**Source material**
======
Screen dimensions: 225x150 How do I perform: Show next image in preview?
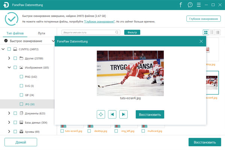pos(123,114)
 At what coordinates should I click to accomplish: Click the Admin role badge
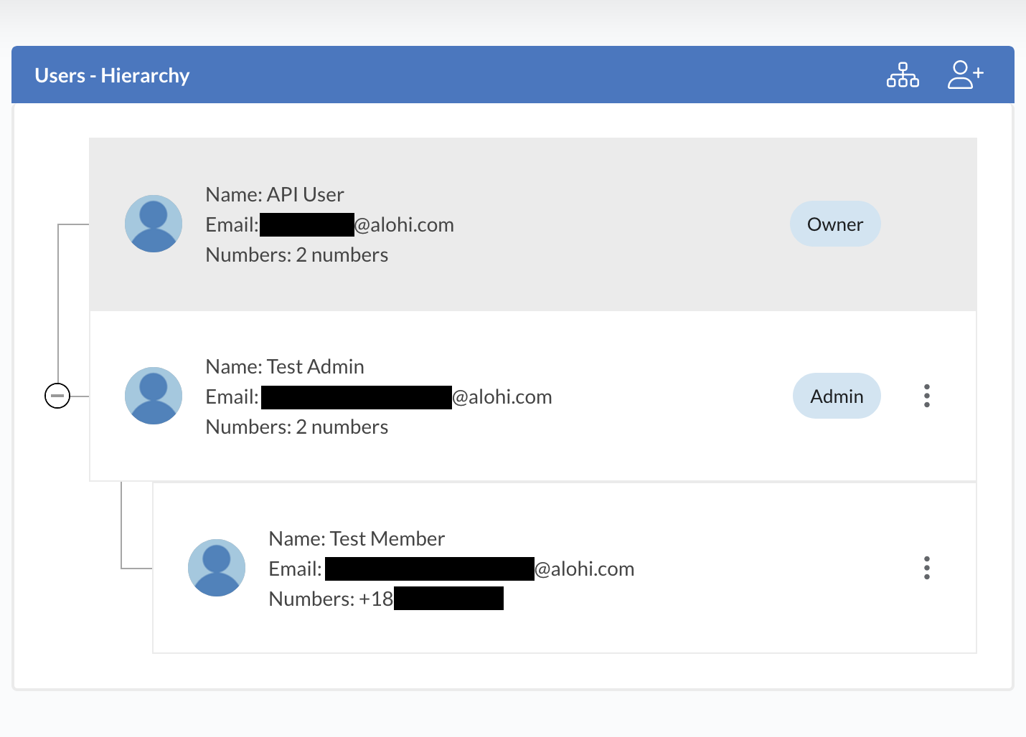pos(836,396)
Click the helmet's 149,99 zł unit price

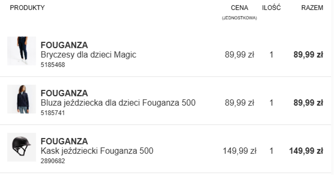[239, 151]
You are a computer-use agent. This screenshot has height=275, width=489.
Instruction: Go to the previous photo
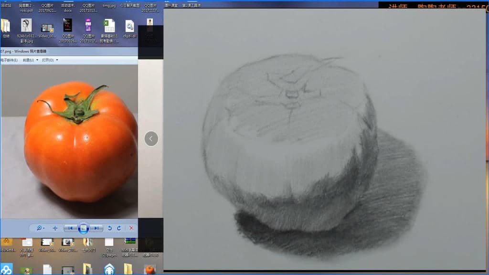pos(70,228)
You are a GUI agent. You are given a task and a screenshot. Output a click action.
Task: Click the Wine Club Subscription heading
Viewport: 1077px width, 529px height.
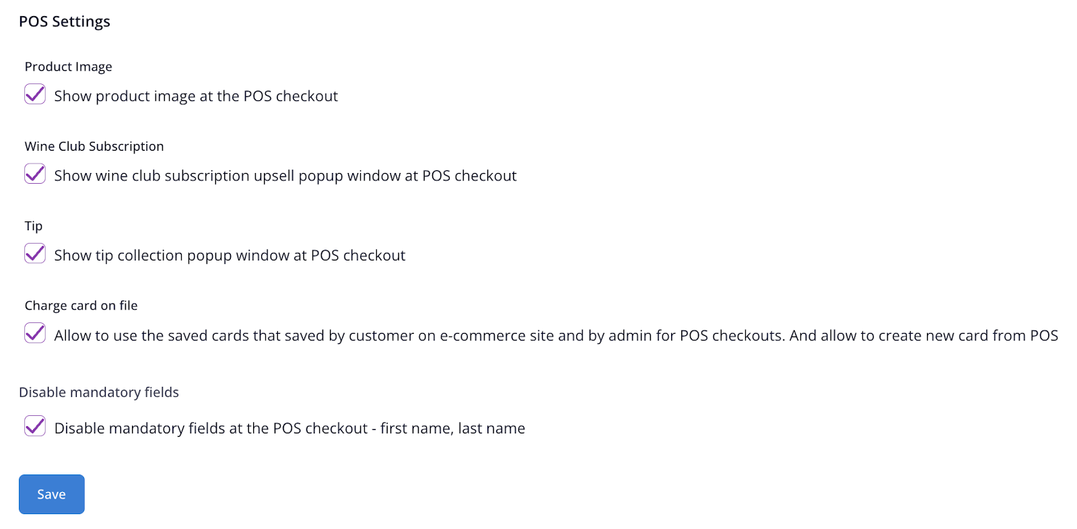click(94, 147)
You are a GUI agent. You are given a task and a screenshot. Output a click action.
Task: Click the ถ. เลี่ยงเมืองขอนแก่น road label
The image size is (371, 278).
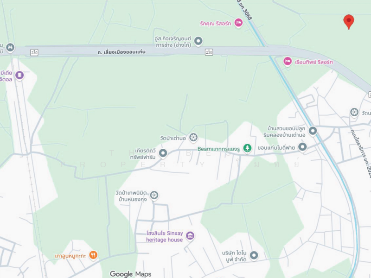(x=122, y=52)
======
**Problem to solve**
Which lines run from the one containing "Task: Click the Wine" to the end of the entries above? Write them out exactly, leaving out every picture.

**Solution for this task**
Task: Click the Wine Club Subscription heading
Viewport: 1077px width, 529px height.
click(94, 147)
You are a GUI agent. You are given a task and a screenshot. Output a click action.
Task: Click the ถ. เลี่ยงเมืองขอนแก่น road label
The image size is (371, 278).
(x=122, y=52)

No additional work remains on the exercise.